The growth of NCSTRL, especially outside the United States, raised reliability and performance problems due to connectivity characteristics of the global Internet.  To obtain good performance, Dienst defines a set of connectivity regions, which are sets of servers (network nodes) with relatively good mutual network connectivity.  Indexing information from servers outside the region is replicated onto servers within the region.  Regional query routing is implemented by collection views, collection metadata customized for a specific regions, and regional collection servers, which distribute a collection view for their respective region.  Each user interface service is then assigned, at configuration time, to a regional collection server so that its queries are routed within the connectivity region.

The following figure illustrates the functionality of connectivity regions.  In the example, the user interface server in region R1 "believes" that the primary source for indexing information on partition 1 of the collection is at the index server labeled I1.   On the other hand, the user interface server in region R2 "believes" that the primary source for that information is at the index server labeled I1,2.  In other words the collection view, the meta-information about the contents of the collection, of the R1 user interface differs from that of the R2 user interface. 

References

Predicting Indexer Performance in a Distributed Digital Library, Cornell University Technical Report and draft of submission to European Digital Library Conference, May 1999.

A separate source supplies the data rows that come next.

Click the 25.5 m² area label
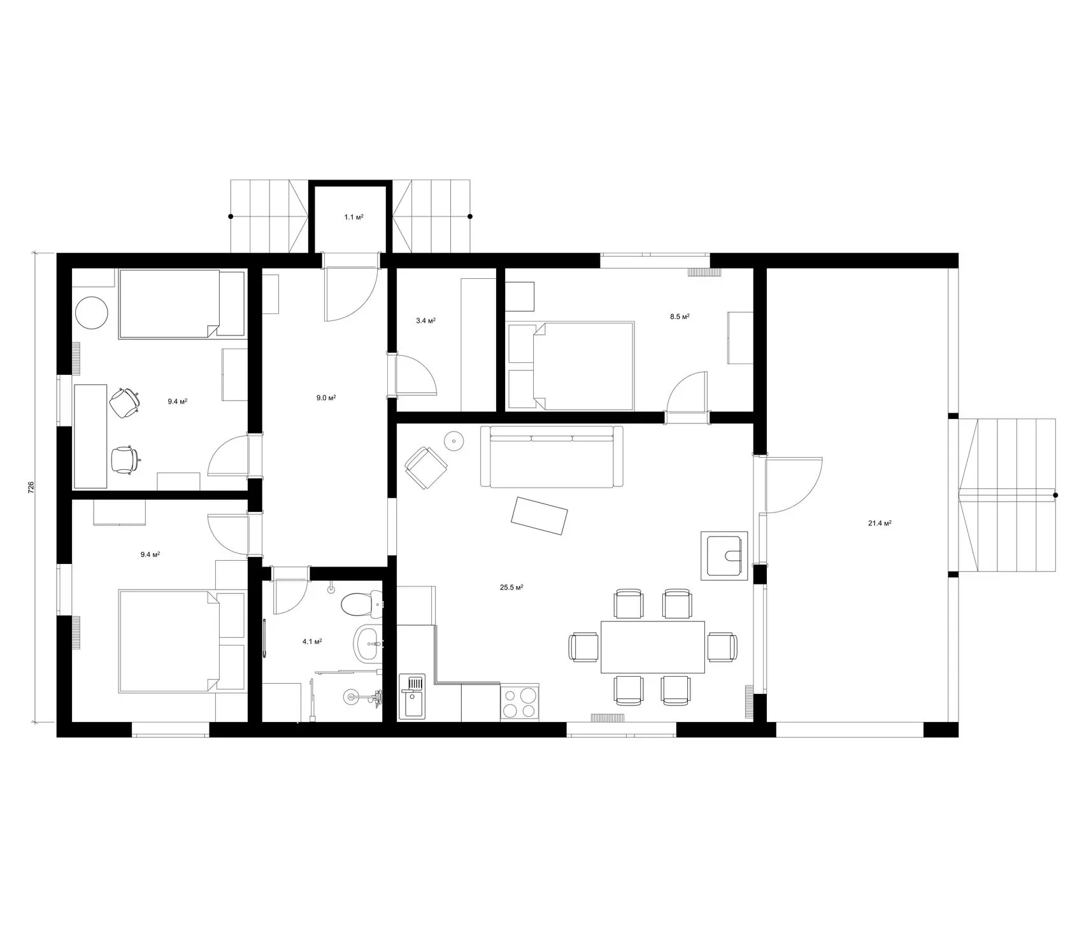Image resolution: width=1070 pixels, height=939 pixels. click(x=511, y=588)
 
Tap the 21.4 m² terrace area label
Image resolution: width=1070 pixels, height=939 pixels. click(x=879, y=523)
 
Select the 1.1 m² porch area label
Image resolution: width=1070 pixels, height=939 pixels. click(x=353, y=217)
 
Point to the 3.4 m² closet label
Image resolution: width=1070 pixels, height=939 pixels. click(x=425, y=321)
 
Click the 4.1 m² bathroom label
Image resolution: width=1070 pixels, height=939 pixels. click(x=311, y=642)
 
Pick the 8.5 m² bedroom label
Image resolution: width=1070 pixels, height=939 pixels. click(x=680, y=316)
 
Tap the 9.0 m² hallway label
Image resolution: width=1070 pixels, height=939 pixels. click(x=326, y=398)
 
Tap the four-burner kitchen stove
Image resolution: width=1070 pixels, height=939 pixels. click(x=520, y=703)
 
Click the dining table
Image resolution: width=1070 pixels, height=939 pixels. click(x=653, y=647)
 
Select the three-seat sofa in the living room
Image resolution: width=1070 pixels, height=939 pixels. click(x=552, y=456)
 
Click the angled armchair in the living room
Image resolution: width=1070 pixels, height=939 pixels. click(x=427, y=467)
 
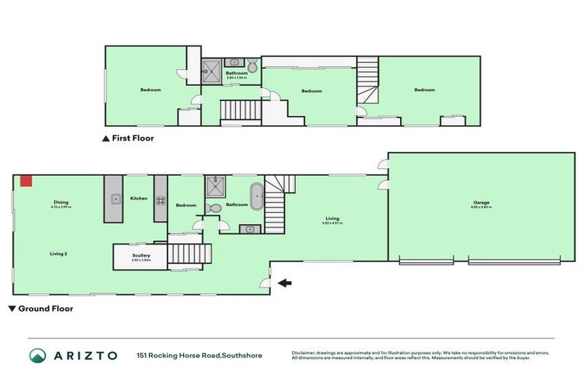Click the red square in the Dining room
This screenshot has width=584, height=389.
[x=26, y=180]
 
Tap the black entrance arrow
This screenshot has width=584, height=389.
[x=283, y=283]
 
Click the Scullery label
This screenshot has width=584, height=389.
[x=141, y=256]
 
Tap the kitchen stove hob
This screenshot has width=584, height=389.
[x=160, y=200]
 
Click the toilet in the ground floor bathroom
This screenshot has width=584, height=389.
[x=214, y=207]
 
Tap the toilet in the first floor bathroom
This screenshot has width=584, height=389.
[x=252, y=68]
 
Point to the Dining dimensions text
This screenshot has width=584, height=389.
[x=61, y=207]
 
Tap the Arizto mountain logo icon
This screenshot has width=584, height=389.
[x=37, y=355]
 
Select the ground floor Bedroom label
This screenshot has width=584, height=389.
[x=186, y=205]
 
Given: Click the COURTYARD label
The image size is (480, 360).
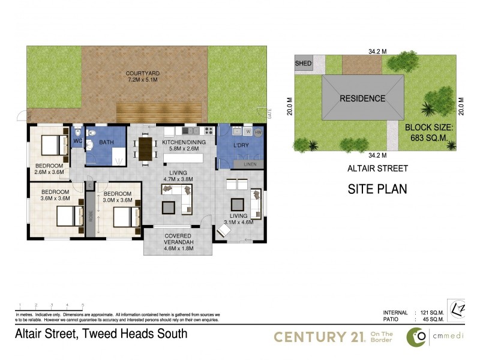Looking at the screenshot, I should coord(142,74).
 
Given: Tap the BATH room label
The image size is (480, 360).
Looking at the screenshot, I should coord(106,142).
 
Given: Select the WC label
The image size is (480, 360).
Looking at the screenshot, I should coord(77,142).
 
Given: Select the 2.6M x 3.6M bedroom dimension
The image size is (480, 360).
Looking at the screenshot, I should coord(49,172).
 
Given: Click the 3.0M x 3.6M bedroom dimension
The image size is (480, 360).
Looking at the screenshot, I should coord(116,200).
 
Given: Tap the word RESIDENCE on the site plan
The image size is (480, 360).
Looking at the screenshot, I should coord(363,98).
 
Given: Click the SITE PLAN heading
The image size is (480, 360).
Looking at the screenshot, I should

Using Query Mediators for Distributed Searching in Federated Digital Libraries, Draft of submission to ACM DL'99, August 1999.

A Characterization Study of NCSTRL Distributed Searching, Cornell University Technical Report, January, 1999

Defining Collections in Distributed Digitial Libraries, D-Lib Magazine, November 1998.

NCSTRL: Design and Deployment of a Globally Distributed Digital Library, Draft of submission to Journal of the Society of Information Scientists (JASIS) 1999.

Making Global Digital Libraries Work:  Collection Services, Connectivity Regions, and Collection Views.  ACM DL'98, June 1998.

The Networked Computer Science Technical Reports Library. Cornell Computer Science Technical Report, July 1996.

Dienst: Building a Production Technical Report Server. Chapter 15 in Advances in Digital Libraries, Springer Verlag 1995.

Dienst: implementation reference manual. Cornell Computer Science Technical Report, May 1995.

Dienst - An Architecture for Distributed Document Libraries. Communications of the ACM, April 1995, Vol 38 No 4 page 47.

"Drop-in" publishing with the World Wide Web. 2nd Int'l WWW Conference 1994.

A protocol and server for a distributed technical report library. Cornell Computer Science Technical Report, June 1994.